Vocal fold nodules are another concern for many singers, but they aren’t caused by colds or infections, according to Costello.
“Nodules develop over time when a singer brings their vocal folds together with a lot of energy. If you’ve got quite a loud voice, then you can end up with thickening calluses on your vocal folds. These nodular swellings can get bigger and bigger over time and cause hoarseness,” he says. “The solution for nodules isn’t surgery, but to use the voice in a less energetic and loud way.”
The Covid-19 pandemic, however, has brought some fresh concerns for those who make a living from their voice. Singers who have suffered from Covid-19 have reported longer-term changes in their singing voice due to breathing problems, or problems with their vocal cords. While perhaps such changes in vocal ability might not have much impact on the average person, they are worrying for professional singers.

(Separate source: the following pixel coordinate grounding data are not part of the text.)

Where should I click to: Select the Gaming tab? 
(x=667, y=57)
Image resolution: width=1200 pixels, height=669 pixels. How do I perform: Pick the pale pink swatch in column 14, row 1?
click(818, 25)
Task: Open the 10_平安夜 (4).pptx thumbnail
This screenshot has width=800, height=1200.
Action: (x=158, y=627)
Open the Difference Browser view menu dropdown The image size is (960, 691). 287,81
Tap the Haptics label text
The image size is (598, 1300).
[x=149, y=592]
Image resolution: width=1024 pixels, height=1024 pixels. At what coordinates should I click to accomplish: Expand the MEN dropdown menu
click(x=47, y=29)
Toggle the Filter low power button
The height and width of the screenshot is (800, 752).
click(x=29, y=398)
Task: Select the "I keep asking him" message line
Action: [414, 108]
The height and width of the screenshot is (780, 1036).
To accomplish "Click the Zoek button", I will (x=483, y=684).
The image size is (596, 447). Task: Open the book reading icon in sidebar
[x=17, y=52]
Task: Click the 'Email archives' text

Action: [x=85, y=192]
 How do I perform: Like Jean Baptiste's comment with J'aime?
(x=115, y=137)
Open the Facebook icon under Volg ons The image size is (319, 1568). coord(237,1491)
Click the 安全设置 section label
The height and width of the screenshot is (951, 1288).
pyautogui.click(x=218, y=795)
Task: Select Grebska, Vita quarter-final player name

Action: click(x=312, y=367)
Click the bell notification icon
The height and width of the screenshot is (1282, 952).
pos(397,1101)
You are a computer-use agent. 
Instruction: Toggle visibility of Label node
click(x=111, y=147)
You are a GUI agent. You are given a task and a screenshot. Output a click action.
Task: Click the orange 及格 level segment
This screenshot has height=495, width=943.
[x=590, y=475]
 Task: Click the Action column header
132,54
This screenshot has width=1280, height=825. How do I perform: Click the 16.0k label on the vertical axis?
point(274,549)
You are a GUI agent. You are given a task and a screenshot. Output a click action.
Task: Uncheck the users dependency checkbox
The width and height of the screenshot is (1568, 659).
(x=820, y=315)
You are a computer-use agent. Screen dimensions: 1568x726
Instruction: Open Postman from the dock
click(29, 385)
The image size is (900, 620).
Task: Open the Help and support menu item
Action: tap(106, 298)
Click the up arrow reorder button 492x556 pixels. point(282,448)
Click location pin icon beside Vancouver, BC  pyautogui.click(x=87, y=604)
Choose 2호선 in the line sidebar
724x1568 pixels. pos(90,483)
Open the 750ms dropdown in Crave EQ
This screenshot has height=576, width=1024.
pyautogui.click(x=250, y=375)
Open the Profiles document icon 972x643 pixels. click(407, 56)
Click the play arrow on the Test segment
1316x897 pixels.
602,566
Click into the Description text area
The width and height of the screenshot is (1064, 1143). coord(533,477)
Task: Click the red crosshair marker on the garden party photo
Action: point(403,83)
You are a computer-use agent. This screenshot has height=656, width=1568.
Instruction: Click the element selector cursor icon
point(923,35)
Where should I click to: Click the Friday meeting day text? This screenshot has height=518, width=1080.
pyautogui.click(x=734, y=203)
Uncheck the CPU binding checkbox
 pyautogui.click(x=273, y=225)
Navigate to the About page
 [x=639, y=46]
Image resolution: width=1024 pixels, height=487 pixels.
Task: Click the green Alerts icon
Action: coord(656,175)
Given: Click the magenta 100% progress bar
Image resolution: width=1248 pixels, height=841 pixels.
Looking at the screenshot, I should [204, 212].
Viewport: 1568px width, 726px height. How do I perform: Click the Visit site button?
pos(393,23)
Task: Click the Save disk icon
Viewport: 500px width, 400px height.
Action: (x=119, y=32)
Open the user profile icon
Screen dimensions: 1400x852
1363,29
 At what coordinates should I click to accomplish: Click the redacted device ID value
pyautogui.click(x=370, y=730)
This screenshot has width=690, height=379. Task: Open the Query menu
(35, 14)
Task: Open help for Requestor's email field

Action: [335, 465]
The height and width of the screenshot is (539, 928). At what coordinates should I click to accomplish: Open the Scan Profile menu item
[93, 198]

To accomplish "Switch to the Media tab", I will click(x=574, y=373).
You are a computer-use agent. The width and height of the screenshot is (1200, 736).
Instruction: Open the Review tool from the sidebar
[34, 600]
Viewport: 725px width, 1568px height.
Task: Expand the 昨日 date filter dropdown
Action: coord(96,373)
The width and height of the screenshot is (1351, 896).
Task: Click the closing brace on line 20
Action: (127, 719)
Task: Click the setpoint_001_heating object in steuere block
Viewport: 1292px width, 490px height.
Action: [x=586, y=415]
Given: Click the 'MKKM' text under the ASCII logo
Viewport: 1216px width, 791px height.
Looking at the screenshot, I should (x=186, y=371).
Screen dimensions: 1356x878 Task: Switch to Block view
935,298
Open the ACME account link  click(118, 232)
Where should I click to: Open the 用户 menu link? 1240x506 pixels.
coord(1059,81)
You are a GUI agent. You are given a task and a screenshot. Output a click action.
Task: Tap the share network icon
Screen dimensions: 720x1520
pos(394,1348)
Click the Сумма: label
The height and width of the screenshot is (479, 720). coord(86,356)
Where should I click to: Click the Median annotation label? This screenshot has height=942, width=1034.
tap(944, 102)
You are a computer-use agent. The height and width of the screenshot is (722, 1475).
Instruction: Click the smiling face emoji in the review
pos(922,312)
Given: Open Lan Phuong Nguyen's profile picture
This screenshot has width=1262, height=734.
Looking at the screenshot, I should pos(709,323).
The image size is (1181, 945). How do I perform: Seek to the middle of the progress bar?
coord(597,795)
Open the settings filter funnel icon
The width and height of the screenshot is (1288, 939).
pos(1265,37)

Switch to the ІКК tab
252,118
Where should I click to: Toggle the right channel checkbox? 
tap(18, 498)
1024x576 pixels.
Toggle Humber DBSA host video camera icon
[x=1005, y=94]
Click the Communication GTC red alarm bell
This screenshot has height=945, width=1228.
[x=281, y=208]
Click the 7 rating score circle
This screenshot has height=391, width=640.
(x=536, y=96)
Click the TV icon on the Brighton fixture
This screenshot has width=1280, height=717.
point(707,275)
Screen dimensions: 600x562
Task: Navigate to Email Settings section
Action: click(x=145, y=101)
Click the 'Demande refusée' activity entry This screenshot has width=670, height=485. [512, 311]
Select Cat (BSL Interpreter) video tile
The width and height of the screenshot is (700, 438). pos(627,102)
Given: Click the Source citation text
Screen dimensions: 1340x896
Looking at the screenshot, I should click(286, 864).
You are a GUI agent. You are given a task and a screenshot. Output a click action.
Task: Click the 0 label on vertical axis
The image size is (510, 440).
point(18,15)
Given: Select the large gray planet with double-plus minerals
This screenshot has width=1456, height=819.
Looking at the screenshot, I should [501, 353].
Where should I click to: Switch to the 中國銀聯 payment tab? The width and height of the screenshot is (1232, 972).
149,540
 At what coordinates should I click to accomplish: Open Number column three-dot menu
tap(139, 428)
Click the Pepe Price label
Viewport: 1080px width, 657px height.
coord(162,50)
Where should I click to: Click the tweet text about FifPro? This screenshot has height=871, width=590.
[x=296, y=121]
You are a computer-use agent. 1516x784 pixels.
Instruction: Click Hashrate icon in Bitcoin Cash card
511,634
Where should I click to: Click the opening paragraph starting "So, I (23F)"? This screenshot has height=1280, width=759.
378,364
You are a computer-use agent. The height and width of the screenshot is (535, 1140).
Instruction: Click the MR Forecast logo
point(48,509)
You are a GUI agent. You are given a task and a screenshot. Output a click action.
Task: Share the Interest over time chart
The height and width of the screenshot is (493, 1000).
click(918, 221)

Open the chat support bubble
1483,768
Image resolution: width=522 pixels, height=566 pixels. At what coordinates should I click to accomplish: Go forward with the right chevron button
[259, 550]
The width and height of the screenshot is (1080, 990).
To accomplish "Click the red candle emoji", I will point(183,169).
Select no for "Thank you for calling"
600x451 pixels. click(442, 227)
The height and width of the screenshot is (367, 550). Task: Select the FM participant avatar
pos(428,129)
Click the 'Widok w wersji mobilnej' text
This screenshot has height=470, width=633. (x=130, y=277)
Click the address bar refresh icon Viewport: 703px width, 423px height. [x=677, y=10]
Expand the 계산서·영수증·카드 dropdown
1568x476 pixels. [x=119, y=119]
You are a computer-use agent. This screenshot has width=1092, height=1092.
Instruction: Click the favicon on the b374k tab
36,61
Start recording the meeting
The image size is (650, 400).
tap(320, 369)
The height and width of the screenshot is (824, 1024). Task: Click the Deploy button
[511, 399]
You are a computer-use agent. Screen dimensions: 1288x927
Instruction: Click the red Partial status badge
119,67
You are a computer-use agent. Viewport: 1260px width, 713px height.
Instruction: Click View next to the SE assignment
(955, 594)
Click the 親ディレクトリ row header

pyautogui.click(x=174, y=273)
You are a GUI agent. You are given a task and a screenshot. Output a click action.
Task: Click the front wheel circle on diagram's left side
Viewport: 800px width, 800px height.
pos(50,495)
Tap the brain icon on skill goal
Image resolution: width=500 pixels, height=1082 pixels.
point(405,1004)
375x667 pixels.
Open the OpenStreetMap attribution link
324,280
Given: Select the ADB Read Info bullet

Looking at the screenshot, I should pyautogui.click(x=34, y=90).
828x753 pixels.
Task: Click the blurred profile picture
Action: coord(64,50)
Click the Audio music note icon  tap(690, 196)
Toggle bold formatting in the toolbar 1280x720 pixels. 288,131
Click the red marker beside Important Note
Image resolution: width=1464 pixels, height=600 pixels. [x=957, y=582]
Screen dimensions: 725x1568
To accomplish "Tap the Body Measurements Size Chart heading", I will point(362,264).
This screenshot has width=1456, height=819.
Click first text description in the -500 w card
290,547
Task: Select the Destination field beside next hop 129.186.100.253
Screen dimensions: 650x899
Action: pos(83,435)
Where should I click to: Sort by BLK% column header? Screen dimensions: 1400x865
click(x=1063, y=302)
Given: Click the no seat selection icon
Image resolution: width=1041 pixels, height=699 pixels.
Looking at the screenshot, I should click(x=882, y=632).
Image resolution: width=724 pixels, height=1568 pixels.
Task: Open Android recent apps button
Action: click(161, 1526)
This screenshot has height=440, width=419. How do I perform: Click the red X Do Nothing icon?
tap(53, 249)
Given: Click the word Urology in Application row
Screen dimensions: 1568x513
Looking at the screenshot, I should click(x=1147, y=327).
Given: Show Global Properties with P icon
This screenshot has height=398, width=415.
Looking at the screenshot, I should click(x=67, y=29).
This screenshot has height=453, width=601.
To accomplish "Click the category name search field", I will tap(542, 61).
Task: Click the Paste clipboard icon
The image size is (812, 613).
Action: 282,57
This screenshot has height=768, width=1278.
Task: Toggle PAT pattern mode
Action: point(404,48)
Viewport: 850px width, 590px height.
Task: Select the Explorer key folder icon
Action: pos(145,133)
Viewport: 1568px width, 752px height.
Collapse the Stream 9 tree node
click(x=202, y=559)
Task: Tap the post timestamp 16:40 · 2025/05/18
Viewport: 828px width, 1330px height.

It is “having a substantial impact on their breathing and [leading to] a fairly high frequency of persistent coughing,” says Misono. “It is not directly affecting the larynx or the vocal folds necessarily, but it is having an effect on breathing… if a singer’s breathing is compromised, it’s very difficult for them to do everything they would like to do with their voice,” she says.
Shortness of breath is a common symptom of long Covid, for example, and some recent variants of the virus such as Omicron have also been found to cause problems in the upper respiratory tract around the larynx. Besides respiratory problems, Covid-19 is also causing fatigue and malaise among singers, which is making it more difficult for them to feel “energised and vibrant” when performing, she says.
Whether Covid-19 will have lasting effects on the singing voices of those who catch it is much less clear.
But for those struggling against the winter infections doing the rounds this year, it is perhaps reassuring to know that the music doesn’t have to be completely absent from their lives.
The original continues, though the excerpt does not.